Taking it too far
a SUIT column by Chris Jungle

Iraq refused to let UN inspectors into their prettiest houses, the press ran all over America looking any family who had four or more children at one time, the Cowboys are all but out of the playoffs race, people gave thanks by eating, and I still found time to ignore most of it and read Aldous Huxley's The Doors of Perception. I guess we all have our priorities.

I don't know why it took me so long to read the eighty page trip. I've always had a fondness in my heart of The Doors, and I know I still have a picture of Jim Morrison somewhere. I've never had the opportunity to take peyote or mescaline (Huxley's magic medicine), but psilocybin mushrooms have been on the menu a few times. Huxley even a mentions the word Weltanschauung in it, which I first read in an Ian Shoales column. Still don't know what it means though.

As I began reading Doors Of Perception, the text was a sort of baseball card collection of thoughts. I found myself saying "Got it, got it, need it, need it, got it," to many of the notions of Huxley, but as soon as I agreed to the statement that what is important is the experience and not the reason for the experience, he'd go into the Allness and Infinity of folded cloth and on to the question of human existence. Talk about testing how far an idea can go within the limits of coherency.
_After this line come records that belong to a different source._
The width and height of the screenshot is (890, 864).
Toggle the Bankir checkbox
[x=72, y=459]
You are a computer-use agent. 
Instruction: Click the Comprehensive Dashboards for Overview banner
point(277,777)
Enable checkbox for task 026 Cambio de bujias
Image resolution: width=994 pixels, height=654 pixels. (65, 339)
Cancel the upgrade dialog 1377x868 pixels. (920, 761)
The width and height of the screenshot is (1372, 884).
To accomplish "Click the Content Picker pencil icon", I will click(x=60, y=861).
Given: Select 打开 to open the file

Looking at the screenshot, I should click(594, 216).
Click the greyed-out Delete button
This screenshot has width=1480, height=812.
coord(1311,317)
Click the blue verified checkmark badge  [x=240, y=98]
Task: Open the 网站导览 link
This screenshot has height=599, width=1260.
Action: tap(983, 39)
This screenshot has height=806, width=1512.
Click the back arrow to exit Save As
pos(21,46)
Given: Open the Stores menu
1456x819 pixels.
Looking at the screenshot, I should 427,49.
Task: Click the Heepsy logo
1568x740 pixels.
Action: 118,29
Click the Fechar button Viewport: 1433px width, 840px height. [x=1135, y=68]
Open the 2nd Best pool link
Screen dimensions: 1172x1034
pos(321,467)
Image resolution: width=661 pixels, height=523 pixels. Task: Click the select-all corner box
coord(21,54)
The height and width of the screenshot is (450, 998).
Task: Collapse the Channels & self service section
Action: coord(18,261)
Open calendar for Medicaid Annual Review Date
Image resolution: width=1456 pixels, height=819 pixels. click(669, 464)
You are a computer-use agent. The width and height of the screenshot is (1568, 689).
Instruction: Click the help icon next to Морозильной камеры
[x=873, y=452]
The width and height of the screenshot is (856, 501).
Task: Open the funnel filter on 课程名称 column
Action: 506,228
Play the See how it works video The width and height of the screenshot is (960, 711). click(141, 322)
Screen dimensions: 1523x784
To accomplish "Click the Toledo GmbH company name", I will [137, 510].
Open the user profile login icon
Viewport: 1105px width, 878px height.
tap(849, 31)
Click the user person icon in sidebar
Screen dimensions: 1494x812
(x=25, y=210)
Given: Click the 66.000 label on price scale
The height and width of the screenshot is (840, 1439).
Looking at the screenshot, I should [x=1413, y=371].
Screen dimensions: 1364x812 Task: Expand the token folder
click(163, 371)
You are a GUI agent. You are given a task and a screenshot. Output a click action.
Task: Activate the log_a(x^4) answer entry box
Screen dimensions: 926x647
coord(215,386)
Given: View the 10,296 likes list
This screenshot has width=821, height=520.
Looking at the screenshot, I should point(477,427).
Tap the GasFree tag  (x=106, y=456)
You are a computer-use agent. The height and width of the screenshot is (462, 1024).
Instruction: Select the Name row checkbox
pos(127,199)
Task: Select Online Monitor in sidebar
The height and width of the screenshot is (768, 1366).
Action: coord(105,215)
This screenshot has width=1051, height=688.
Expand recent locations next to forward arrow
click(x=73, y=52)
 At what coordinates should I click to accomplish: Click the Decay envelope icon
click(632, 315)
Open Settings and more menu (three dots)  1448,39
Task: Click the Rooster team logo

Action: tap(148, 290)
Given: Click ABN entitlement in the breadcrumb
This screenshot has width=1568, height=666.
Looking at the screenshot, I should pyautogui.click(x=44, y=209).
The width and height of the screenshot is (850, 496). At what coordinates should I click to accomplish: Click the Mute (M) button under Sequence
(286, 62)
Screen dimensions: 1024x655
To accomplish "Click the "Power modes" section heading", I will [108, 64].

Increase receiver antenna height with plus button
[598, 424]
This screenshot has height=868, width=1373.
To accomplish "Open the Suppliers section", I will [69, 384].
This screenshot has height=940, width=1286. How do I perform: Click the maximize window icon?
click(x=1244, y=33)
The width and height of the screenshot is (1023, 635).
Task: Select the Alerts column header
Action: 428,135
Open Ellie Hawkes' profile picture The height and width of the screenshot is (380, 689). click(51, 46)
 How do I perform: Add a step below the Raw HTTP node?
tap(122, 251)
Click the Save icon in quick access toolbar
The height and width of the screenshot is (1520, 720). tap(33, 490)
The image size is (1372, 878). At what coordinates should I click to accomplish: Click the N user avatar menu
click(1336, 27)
But we all go too far. Faulkner could hang on a sentence for pages, people will shop for hours just to find one shirt, fans will drive long distances to see their favorite bands play, hikers climb mountains just to come back down, some Christians feel the need to justify the world through one book, and many try to explain their lifestyle through the type of music they really enjoy at the moment.

We all wish that what we're doing has more importance than it actually does, but it doesn't. A hit of mushrooms or mescaline will definitely alter many perceptions and maybe even help a person realize some of their gifts and faults, but the planets won't align, the angels won't respond to your requests, and all the questions won't be answered. Even if somehow all of your questions do get answered while tripping, it doesn't mean they're right.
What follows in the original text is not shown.